START Data excerpts

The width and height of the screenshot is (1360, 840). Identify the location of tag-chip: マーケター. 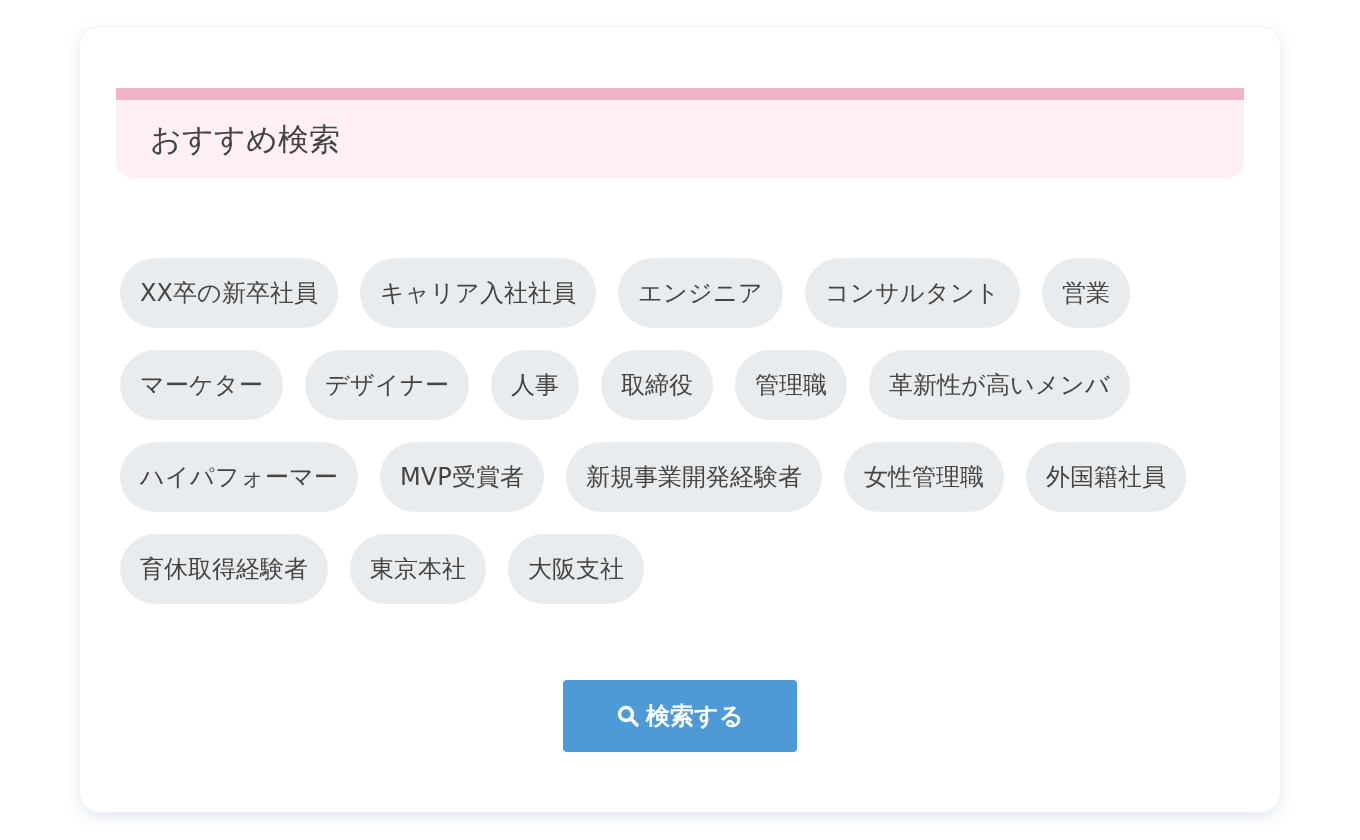
(202, 385).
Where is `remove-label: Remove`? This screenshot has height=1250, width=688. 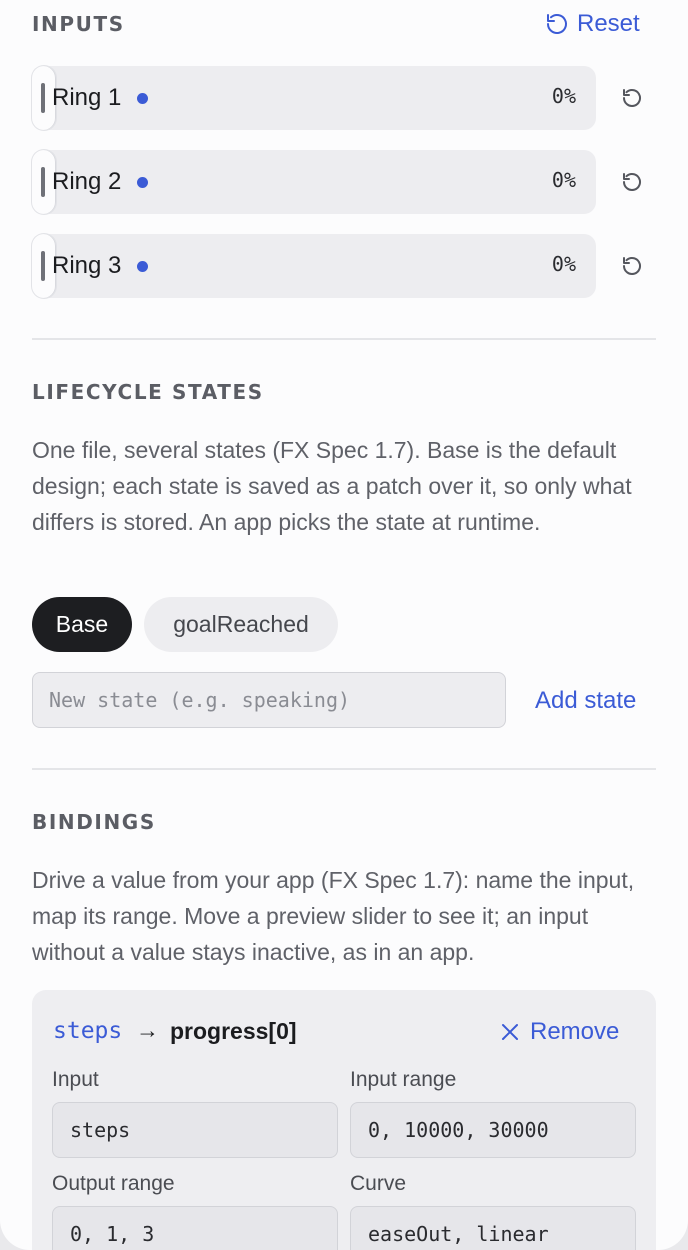
remove-label: Remove is located at coordinates (575, 1032).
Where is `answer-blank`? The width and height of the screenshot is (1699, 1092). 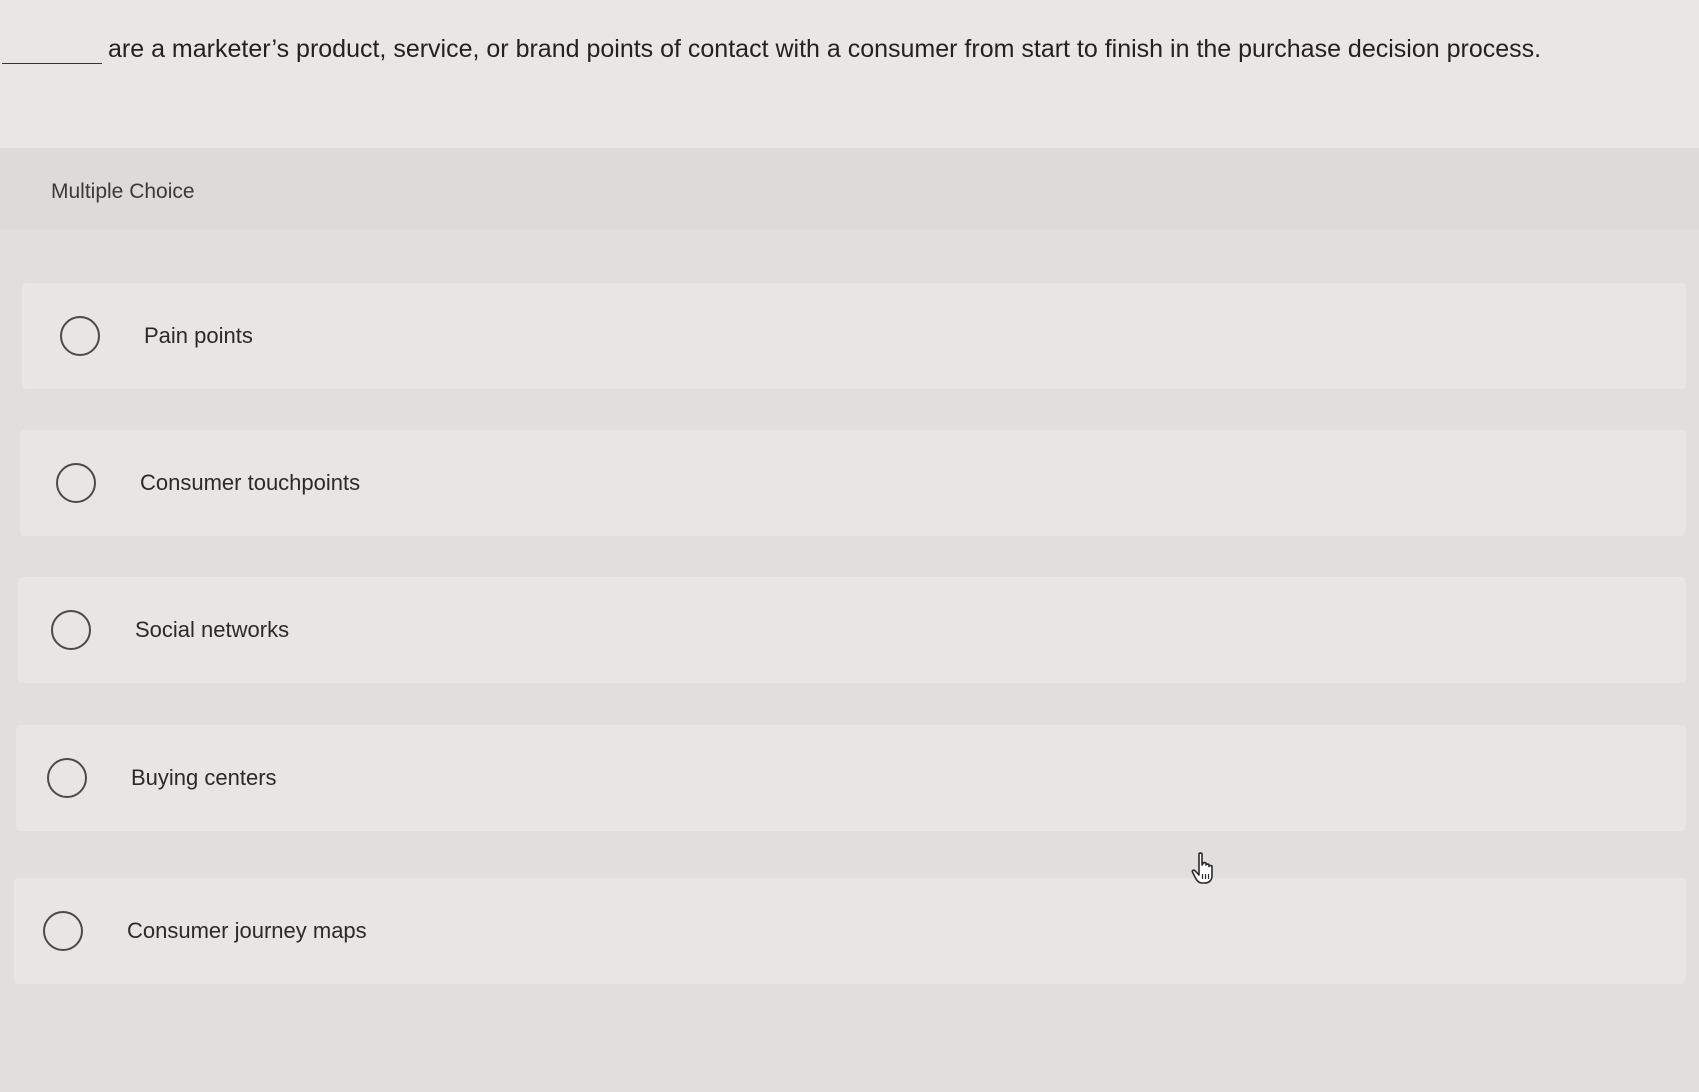
answer-blank is located at coordinates (52, 50).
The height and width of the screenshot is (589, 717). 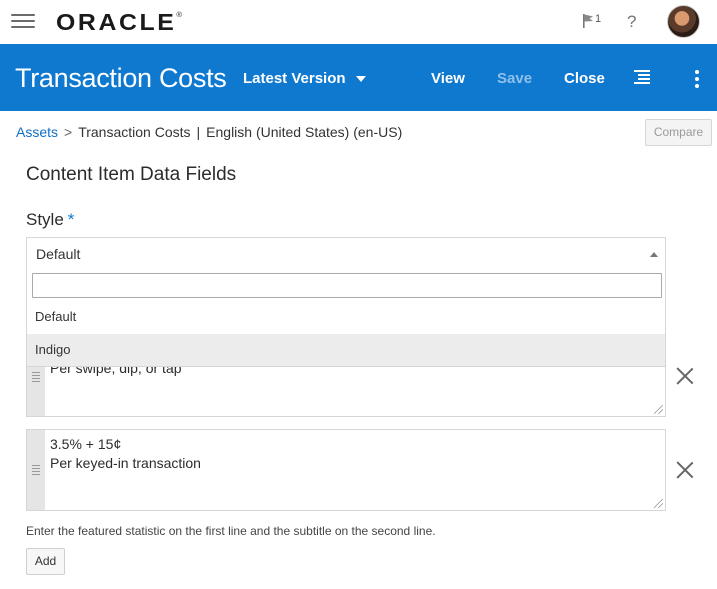 I want to click on stat-text: 3.5% + 15¢ Per keyed-in transaction, so click(x=126, y=454).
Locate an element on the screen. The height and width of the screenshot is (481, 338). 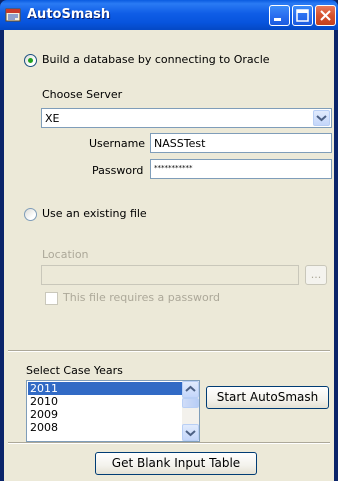
password-value: *********** is located at coordinates (174, 168).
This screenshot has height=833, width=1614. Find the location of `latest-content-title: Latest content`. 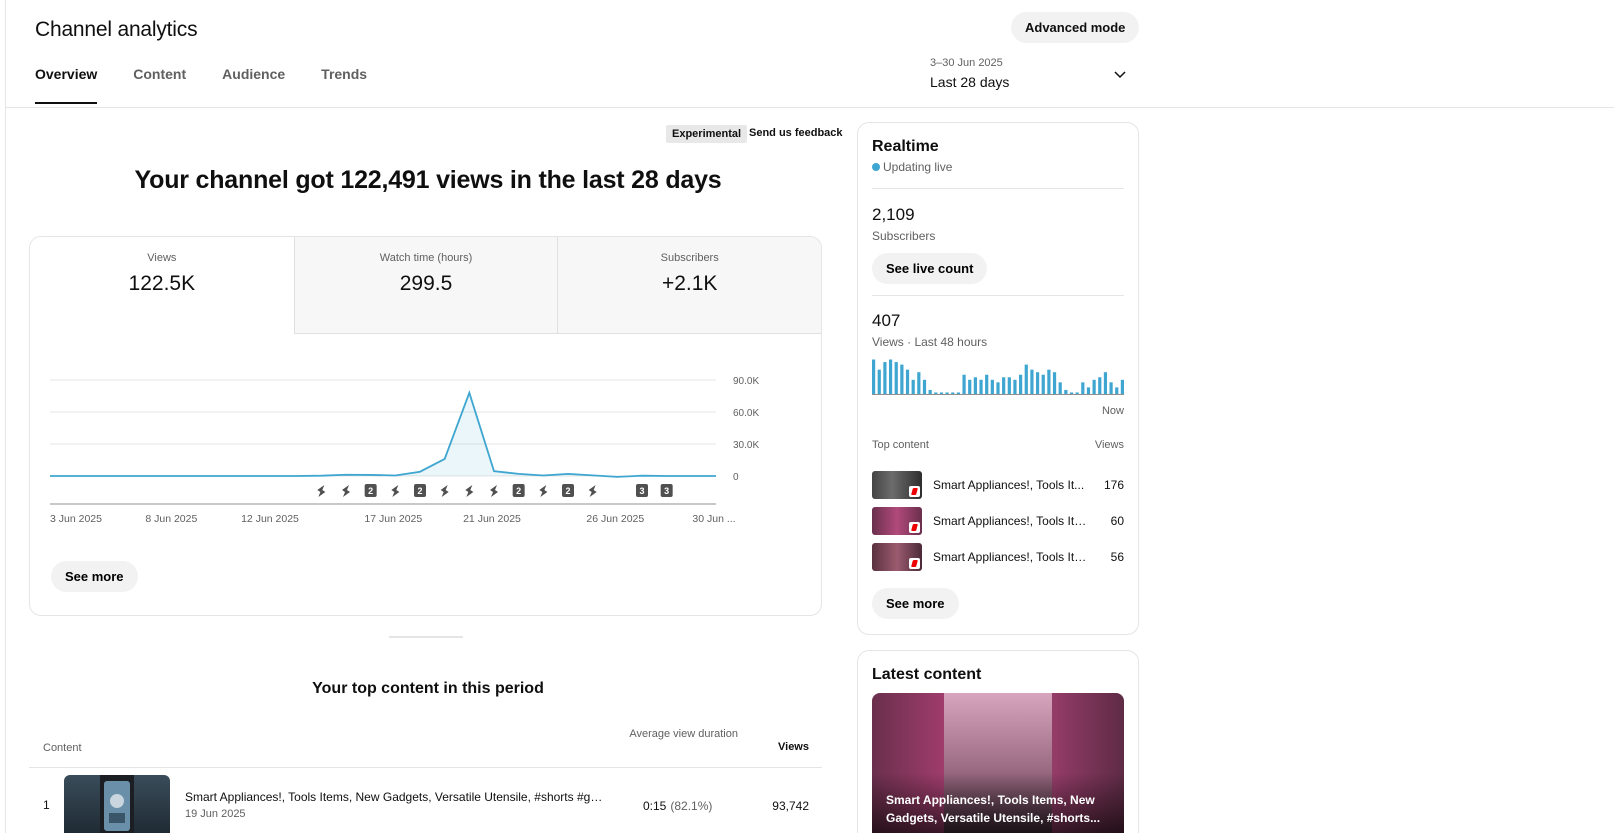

END Data excerpts

§ **Exercise goal**: Copy out the records word for word, from the line holding "Locate an element" through the end of the records, both ends included. Leave the pictures out of your answer.

§ **Result of this task**:
Locate an element on the screen. The height and width of the screenshot is (481, 338). 
password-value: *********** is located at coordinates (174, 168).
This screenshot has height=833, width=1614. Find the location of `latest-content-title: Latest content`. 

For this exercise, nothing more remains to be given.